In fact, one element of the sex recession might come as a surprise: Data shows that part of the “sex recession” may well be a religious choice on the part of some young people — that those who identity as religious may be living out their stated religious principles to a greater extent than did young people in previous decades.
Love and marriage (and sex)
The General Social Survey has since 1989 asked respondents about whether they have had sex within the last year. From 1989 to 1998, an average of 9% of adults 18 to 35 reported that they had not had sex within the last year. From 2014 to 2021, that percentage has increased modestly, to 14%.
And despite reports of “pandemic fatigue,” the rate of young adults who said in 2021 that had not had sex within a year was nearly unchanged from previous surveys, in 2016 and 2018.
According to Lyman Stone at the Institute of Family Studies, one reason why young people might be having less sex is that fewer of them are married. From 1989 to 1998, an average 43% of GSS respondents aged 18 to 35 were married, while from 2012 to 2021, that number was only 32%.
While television might celebrate the romantic adventures of the single life, in practical terms it’s hardly surprising that married people have sex significantly more often than those who are not married.
What’s porn got to do with sex?
Leaving married people aside, the GSS data shows that an increasing number of even among never-married adults between 18 and 35 are not having sex.

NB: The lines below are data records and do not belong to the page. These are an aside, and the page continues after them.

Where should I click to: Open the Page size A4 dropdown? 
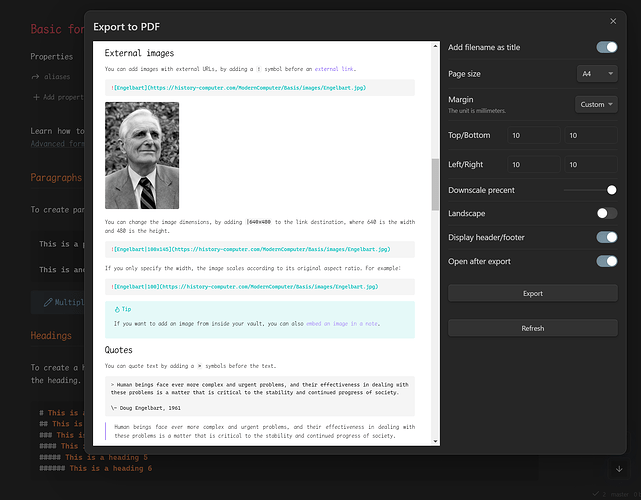[597, 74]
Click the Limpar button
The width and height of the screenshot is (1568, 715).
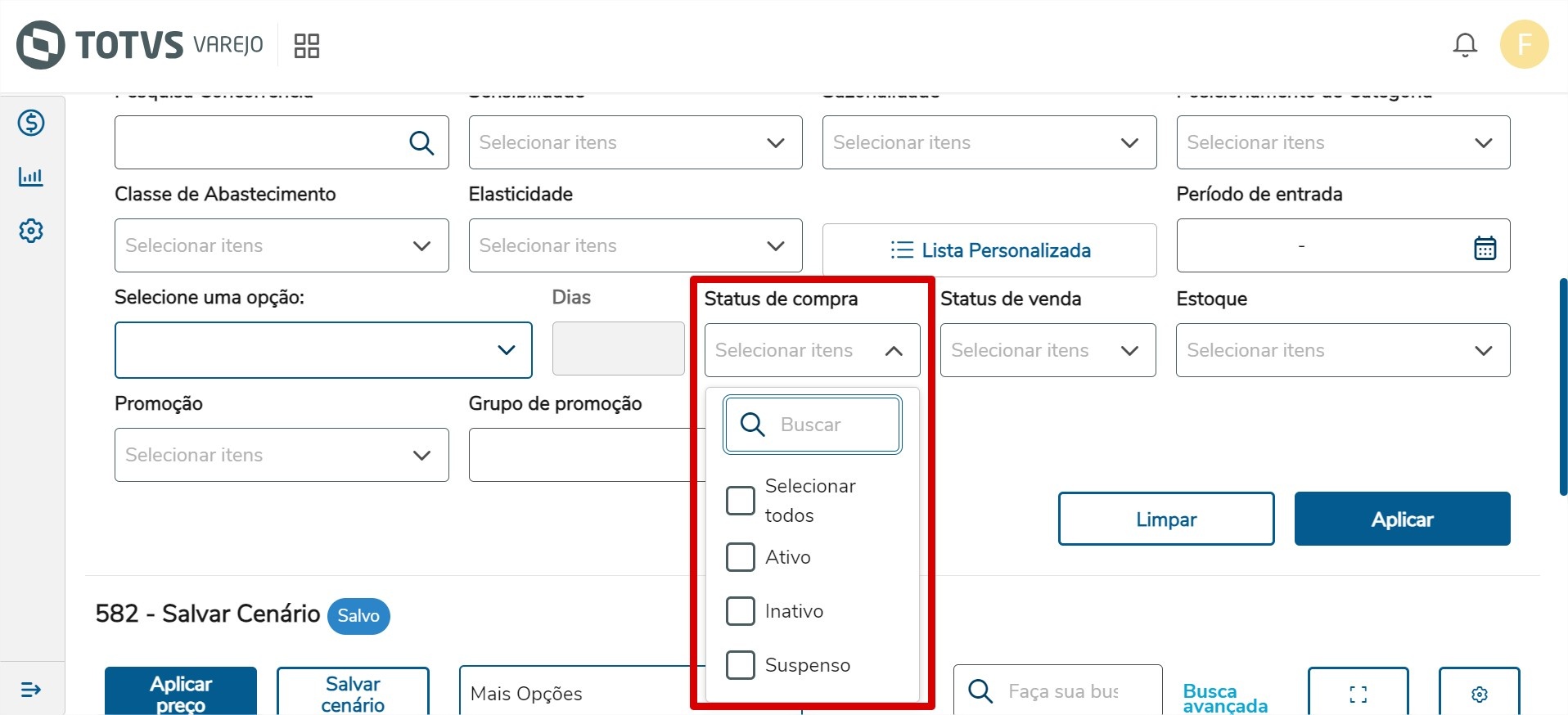click(1165, 519)
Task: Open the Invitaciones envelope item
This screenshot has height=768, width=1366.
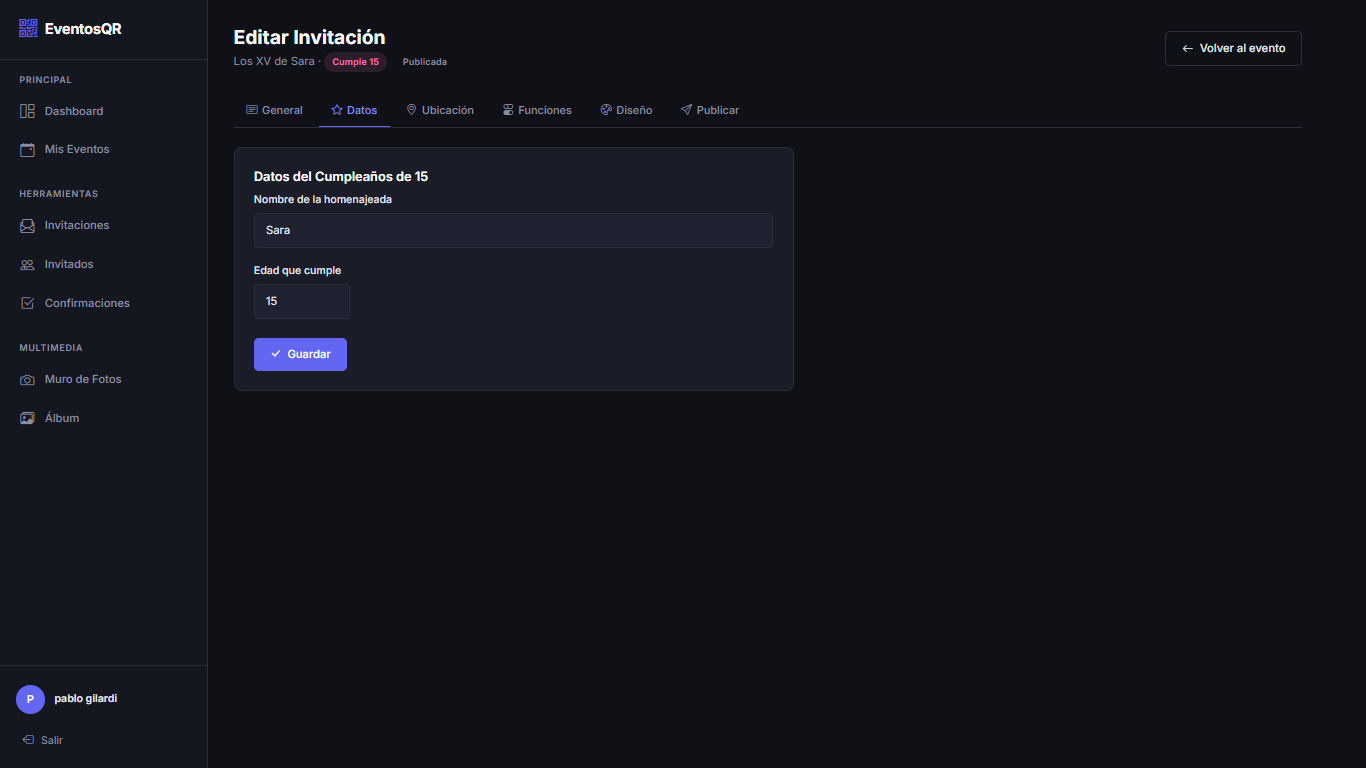Action: 76,225
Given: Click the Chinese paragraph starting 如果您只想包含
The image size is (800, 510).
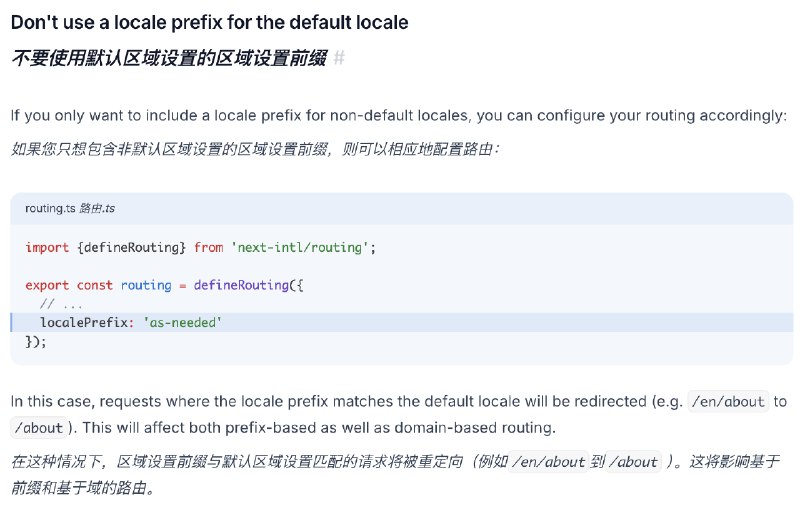Looking at the screenshot, I should click(x=255, y=149).
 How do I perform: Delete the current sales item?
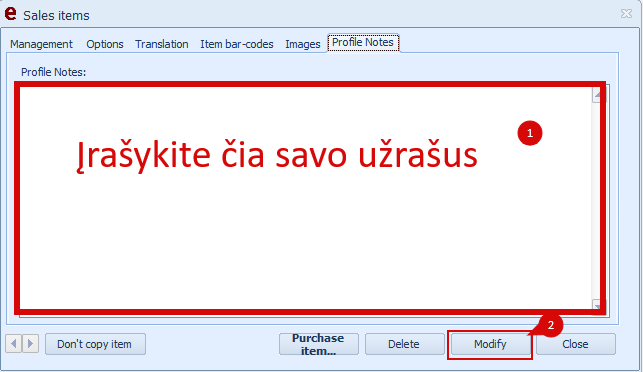[404, 344]
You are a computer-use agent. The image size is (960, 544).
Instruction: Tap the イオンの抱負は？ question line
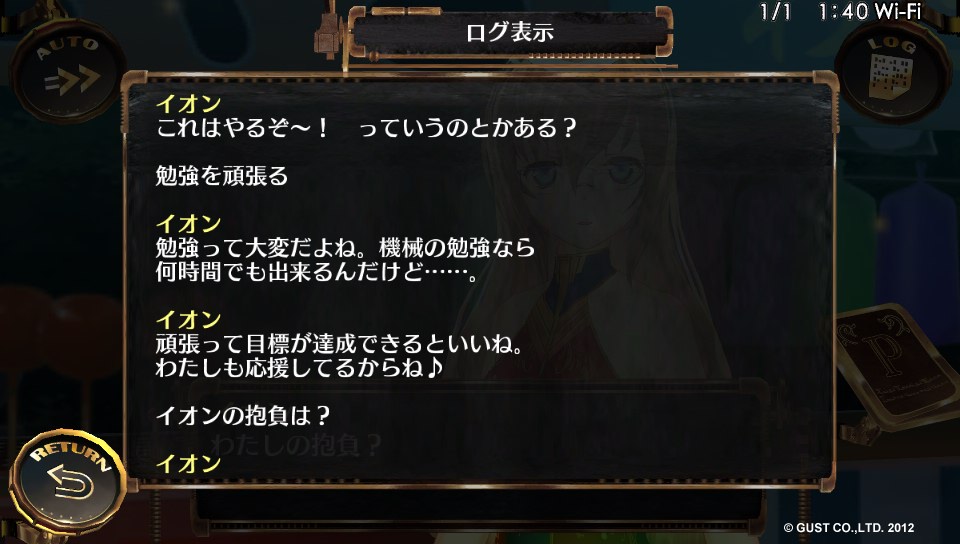[x=244, y=416]
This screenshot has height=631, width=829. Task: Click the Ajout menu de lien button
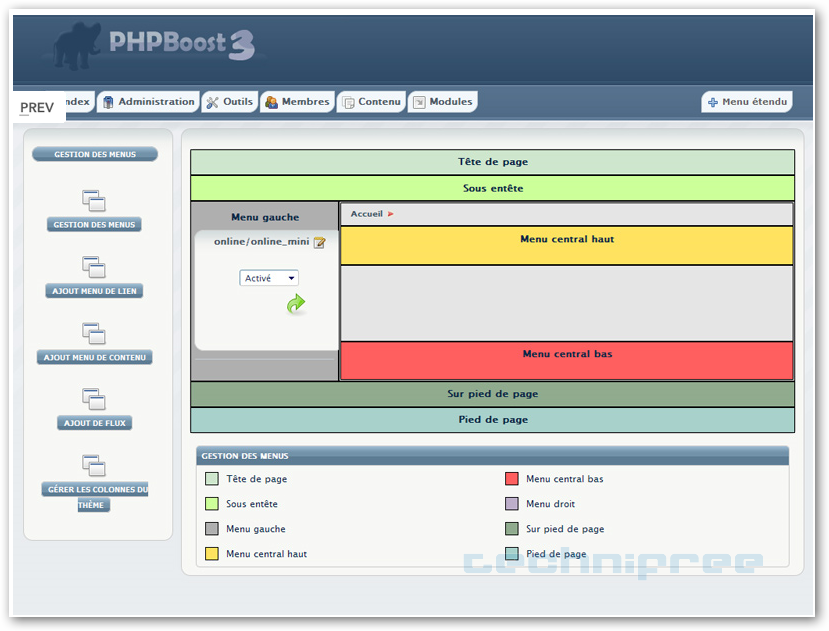pos(94,291)
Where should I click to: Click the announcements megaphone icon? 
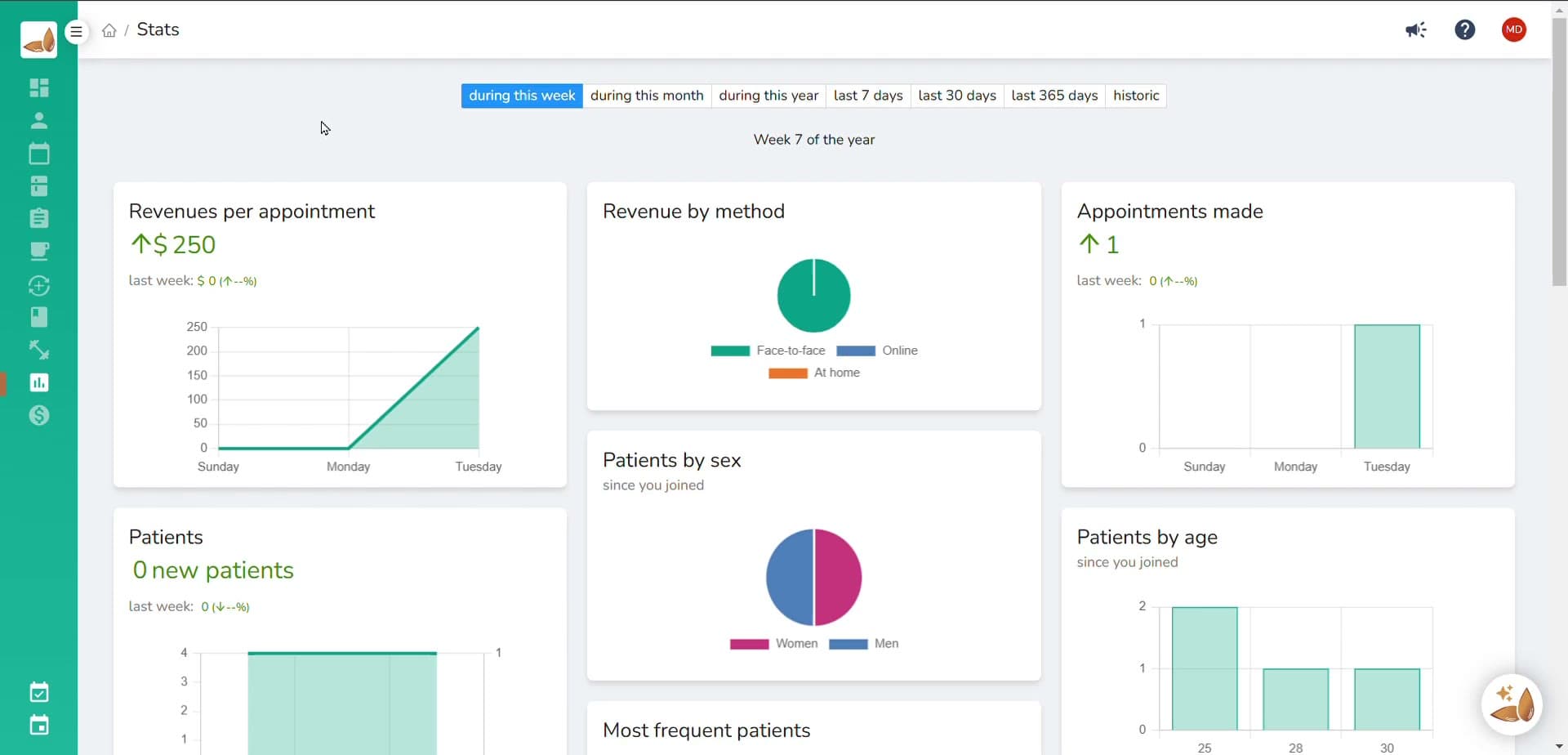1415,30
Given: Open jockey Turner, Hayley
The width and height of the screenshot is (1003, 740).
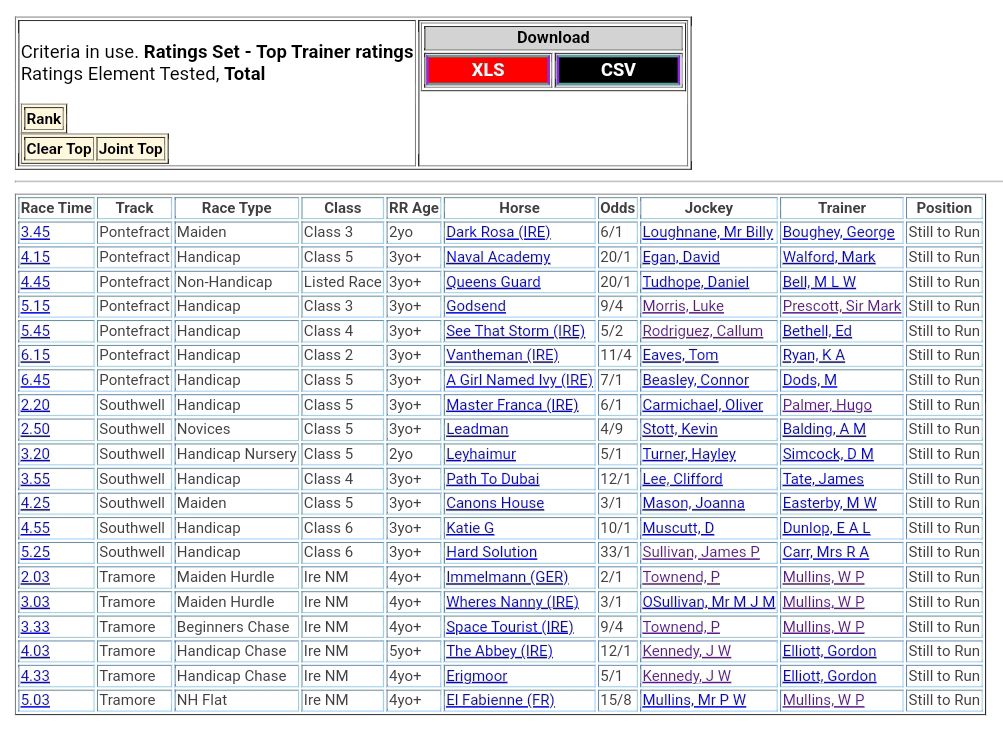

Seventeen percent of never-married 18 to 35-year-olds were not having sex in the 1990s. In the early 2000s it was 16%. But in the 2014 to 2021 surveys, 21% of never-married young adults reported having had no sex in the last year.
Some analysts have proposed that the near-ubiquity of pornography on the internet has discouraged some people from pursuing real-life sexual relationships.
But in fact, the number of those who report having no sex within a year has been on the rise in recent years among both viewers and non-viewers of pornography, and a higher share of never-married people who do not watch pornography also say they do not have sex.
Over the last decade, roughly half of never-married GSS respondents between 18 and 35 said they had viewed pornography within a year of being asked.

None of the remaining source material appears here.